Take this simple network as an example. We have an AS connected to a provider network through two sessions, a primary and a backup. Over both sessions, the AS learns 1.1 million prefixes.

Slide 52

Here, R1 is the primary egress, while R5 is the backup one. So R1 is configured to attach a higher local pref (say 200) to the routes it learned from the provider, while R5 is configured to attach a strictly lower local pref (50) on the routes it learns from the provider.

Slide 53

Let us now consider what happens when the link between R1 and the provider fails. Before the failure, you should note that all the internal routers (R2, R3, and R4), only know about the routes announced by R1, even if it is a full mesh network. This is because, for R5, the best route is also the one that goes via R1, meaning R5 will not announce these routes internally. (Remember in BGP, each router propagates only one route per prefix). In the end, no one except for R5 knows that there is a way to exit the network by a R5 prior to failure.

Slide 54

Slide 55

Slide 56

When the inevitable with R1 happens, R1 first needs to detect it, then it will send withdraw message for these 1.1 million prefixes. This withdrawal messages will then have to propagate towards all the neighbors, including R5.

Slide 57

Upon receiving these withdrawals, R5 will remove the routes from its routing table and, doing so, realize now all these external routes with a local pref 50 are best routes. After that R5 will start sending updates for 1.1 million prefixes internally. As you may imagine, this process takes a lot of time.

Slide 58

Multiple solutions exist to solve this problem. One of them is to force R5 to advertise these "best external routes" inside the network in order for all routers to learn the backup routes. (Observe that so requires to make router behave in a non-standard way.) Observe that no one, include R5, will actually use any of these routes, because they all know other routes with local pref 200.

Slide 59

When the failure happens, when routes receive the withdraw from R1, they can immediately switch to the route via R5 without having to wait for R5 to announce the backup route in that sense. This is where time is saved.

Slide 60

Multiple BGP extensions support these extra advertisements. One of them is ADD-PATHs, another one is Best External. Both work similarly, as show before, and allow routers to propagate backup routes inside the network.

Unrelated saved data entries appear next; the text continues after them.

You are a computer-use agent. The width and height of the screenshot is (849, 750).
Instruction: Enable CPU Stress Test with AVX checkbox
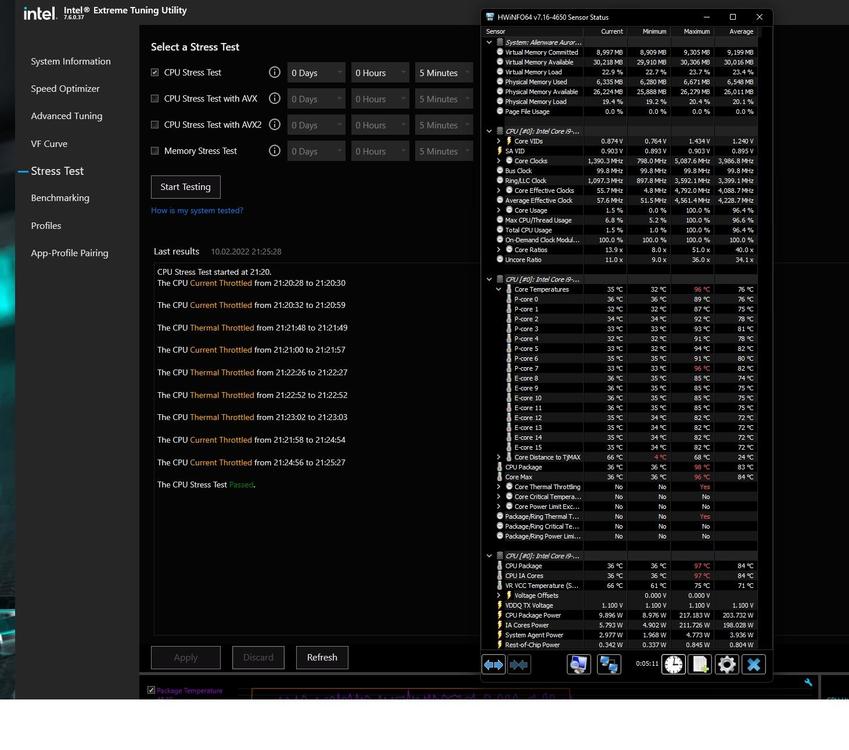pyautogui.click(x=155, y=99)
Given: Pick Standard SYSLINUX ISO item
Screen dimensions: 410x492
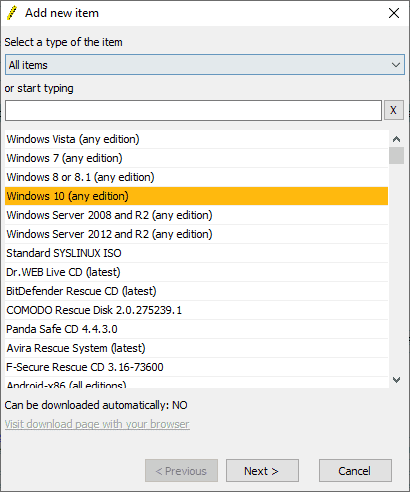Looking at the screenshot, I should point(196,253).
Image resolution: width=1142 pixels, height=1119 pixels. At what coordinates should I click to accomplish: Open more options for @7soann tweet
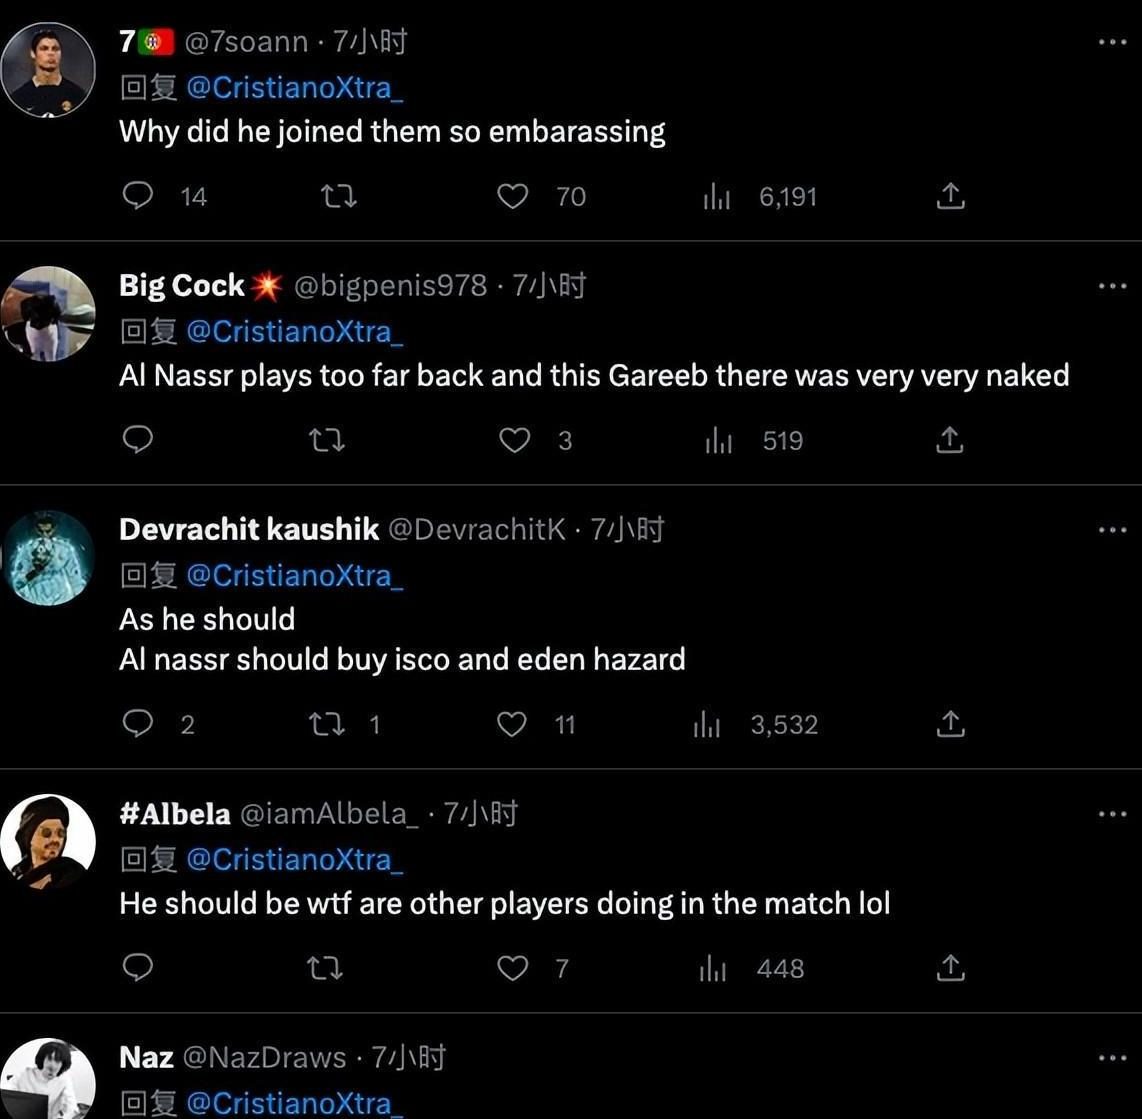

When you have more backup routes, you need less communications once there is a failure. Of course, you also require more memory. There is no free lunch. And so there it is, once again, the classical trade-off in networking between speed and memory.

Slide 61

Let me now finally speak about the "pièce de resistance", which is the update of the forwarding state.

Slide 62

As I said multiple times now, updating the forwarding state tends to be the key bottleneck in many situations.

Slide 63

Fundamentally, the problems we have come from the fact that our forwarding tables are flat: they simply map (many) destination prefix(es) to few physical next-hops. And whenever there is a change to one of these physical next-hops, many entries (prefixes) need to be updated,

In order to solve this problem, we need to re-organize the (typically hardware-based) forwarding tables, making them hierarchical so as to support fast incremental updates. Observe that this re-organization tends to be "good for business" for routing vendor as it means having an extra motivation to sell new boxes.

Slide 64

Having hardware that allows for fast incremental updates is only one piece of the puzzle though. The other pieces include pre-computing the backup forwarding state (for a subset of the possible failure scenarios) and pre-loading the backup forwarding state into the forwarding tables. This means that the forwarding tables will now contain both the primary state alongside with backup states. Upon a failure of a particular resource (say a link), the corresponding backup state (if pre-loaded) is then quickly activated. Ideally, this activation is done with a single bit flip.

Slide 65

In the following, we'll speak about how we can do that for both intra-domain and inter-domain routing. For intra-domain routing, we'll look at a technique called Loop-Free Alternates (LFA). For inter-domain routing, we'll look at another technique called Prefix-Independent Convergence (PIC).

Slide 66

Slide 67

An LFA for a router $x$ is a physical neighbor of $x$ than $x$ can deviate the traffic to for a destination $p$ without the traffic coming back to $x$. You can think of LFAs as backup neighbors. A router can immediately retrieve connectivity by sending the traffic to them, while everyone is busy propagating routing messages and recomputing Dijkstra.

Slide 68

Let us look at a first example. We have a basic topology with 3 routers (R1, R2, R3). Prefix $p_1$ is connected to router R2. We consider the perspective of R1 in the following.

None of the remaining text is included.